[Given instruction] Please reproduce the material below word for word, starting at the line that contains "Describe the element at coordinates (1245, 383)" and ending at the line that contains "open the icon above send otp is".

Some material:
/---
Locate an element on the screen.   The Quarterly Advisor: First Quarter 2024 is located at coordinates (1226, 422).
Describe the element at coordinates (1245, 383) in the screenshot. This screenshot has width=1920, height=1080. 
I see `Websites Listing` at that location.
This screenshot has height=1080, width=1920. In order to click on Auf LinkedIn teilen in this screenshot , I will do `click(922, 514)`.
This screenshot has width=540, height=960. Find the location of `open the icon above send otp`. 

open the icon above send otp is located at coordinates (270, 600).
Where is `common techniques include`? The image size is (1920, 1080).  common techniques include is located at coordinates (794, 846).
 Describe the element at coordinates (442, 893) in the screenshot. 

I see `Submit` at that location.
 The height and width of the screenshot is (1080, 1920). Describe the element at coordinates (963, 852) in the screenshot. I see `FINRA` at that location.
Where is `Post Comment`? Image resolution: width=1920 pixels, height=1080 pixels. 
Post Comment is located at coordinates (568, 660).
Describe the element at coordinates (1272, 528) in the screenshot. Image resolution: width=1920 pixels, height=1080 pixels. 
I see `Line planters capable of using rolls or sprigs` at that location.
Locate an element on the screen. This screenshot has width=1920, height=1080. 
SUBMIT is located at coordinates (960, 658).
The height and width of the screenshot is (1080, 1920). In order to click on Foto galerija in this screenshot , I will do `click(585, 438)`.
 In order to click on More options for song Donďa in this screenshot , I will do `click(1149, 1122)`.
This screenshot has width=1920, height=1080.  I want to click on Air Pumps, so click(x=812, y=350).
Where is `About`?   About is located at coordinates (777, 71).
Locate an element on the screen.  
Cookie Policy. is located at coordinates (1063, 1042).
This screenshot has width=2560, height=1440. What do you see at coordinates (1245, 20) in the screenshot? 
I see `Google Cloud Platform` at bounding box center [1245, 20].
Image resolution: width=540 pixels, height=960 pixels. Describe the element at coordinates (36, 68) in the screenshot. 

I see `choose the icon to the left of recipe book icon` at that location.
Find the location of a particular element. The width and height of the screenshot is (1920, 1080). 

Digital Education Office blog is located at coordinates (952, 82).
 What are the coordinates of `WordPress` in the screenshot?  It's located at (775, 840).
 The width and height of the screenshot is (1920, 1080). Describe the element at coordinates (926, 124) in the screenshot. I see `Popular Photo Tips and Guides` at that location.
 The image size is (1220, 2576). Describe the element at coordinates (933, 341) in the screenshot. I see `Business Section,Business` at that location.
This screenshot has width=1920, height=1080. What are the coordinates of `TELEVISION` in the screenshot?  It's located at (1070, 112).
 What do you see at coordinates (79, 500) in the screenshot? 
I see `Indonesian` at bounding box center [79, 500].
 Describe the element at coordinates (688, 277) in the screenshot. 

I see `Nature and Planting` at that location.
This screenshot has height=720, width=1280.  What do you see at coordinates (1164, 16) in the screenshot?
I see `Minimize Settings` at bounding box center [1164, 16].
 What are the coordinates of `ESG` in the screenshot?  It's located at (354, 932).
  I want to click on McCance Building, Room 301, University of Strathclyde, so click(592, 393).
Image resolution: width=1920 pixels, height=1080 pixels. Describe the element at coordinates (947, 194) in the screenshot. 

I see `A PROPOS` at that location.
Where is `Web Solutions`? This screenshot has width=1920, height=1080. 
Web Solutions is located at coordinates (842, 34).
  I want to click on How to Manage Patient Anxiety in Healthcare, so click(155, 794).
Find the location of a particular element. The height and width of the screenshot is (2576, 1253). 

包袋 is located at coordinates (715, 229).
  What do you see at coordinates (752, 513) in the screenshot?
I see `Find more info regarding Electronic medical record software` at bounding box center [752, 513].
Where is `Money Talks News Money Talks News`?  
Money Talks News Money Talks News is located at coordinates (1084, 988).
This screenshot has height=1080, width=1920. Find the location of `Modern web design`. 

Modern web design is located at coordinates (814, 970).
\---
[Expected answer]
Describe the element at coordinates (1245, 383) in the screenshot. This screenshot has width=1920, height=1080. 
I see `Websites Listing` at that location.
This screenshot has height=1080, width=1920. In order to click on Auf LinkedIn teilen in this screenshot , I will do `click(922, 514)`.
This screenshot has width=540, height=960. Find the location of `open the icon above send otp`. 

open the icon above send otp is located at coordinates (270, 600).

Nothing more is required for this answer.